In a cautionary tale for employers, a jury in Windsor, Ontario awarded $1.4 million in damages to a former Wal-Mart employee who alleged that she had been constructively dismissed after being subjected to intentional infliction of mental suffering by her former manager.
The jury award included $1.2 million in punitive damages and damages for mental distress against the employer, and an additional $250,000.00 in punitive damages and damages for mental distress against the manager. The former employee established that the manager had punched her on the arm on two occasions, and had subjected her to profane and insulting mental abuse. Those allegations were that the manager had called the employee “a [expletive] idiot” in front of her co-workers, and that the manager had made the former employee count skids in front of co-workers in order to prove to him that she could accurately count.

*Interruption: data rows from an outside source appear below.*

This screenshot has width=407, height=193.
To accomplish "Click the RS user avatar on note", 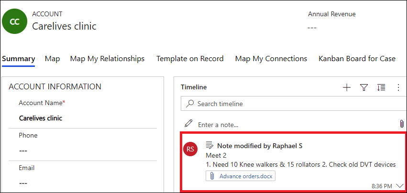I will pyautogui.click(x=190, y=149).
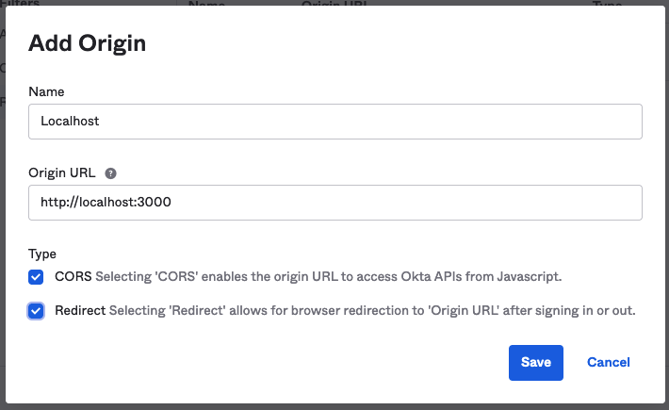Click the 'Origin URL' field label
Viewport: 669px width, 410px height.
(x=64, y=173)
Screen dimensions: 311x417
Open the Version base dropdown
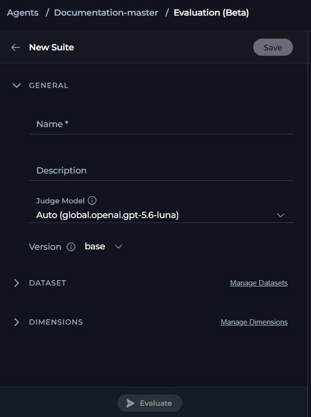coord(103,246)
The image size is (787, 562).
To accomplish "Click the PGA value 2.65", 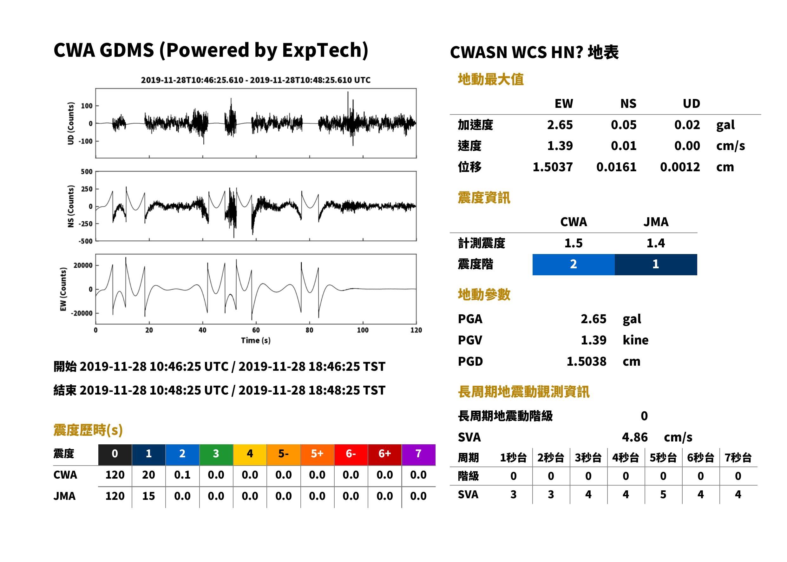I will coord(593,319).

A link to the Windsor Star article on the court decision is attached: http://blogs.windsorstar.com/2012/10/10/walmart-must-pay-1-4-million-for-mistreating-employee/
The employer has already appealed the jury’s verdict to the Ontario Court of Appeal, calling the award “…wholly disproportionate and/or shockingly unreasonable.” This is not surprising, given that this award would set a new high-water mark for punitive damages in a wrongful dismissal case. (It appears that the jury may have based its award roughly on the amount that the former employee, who is currently 42 years of age, would have earned had she remained employed in her position until age 65. This figure had been raised by the former employee’s counsel in his closing submissions, although the trial judge had specifically instructed the jury not to consider that figure.)
Although, in our view, it is likely that the jury award will be set aside or reduced on appeal, this decision does underscore how important it is for employers to have a clear policy against incidents of workplace violence and harassment and to take prompt action to address such incidents when potential allegations of this nature come to light.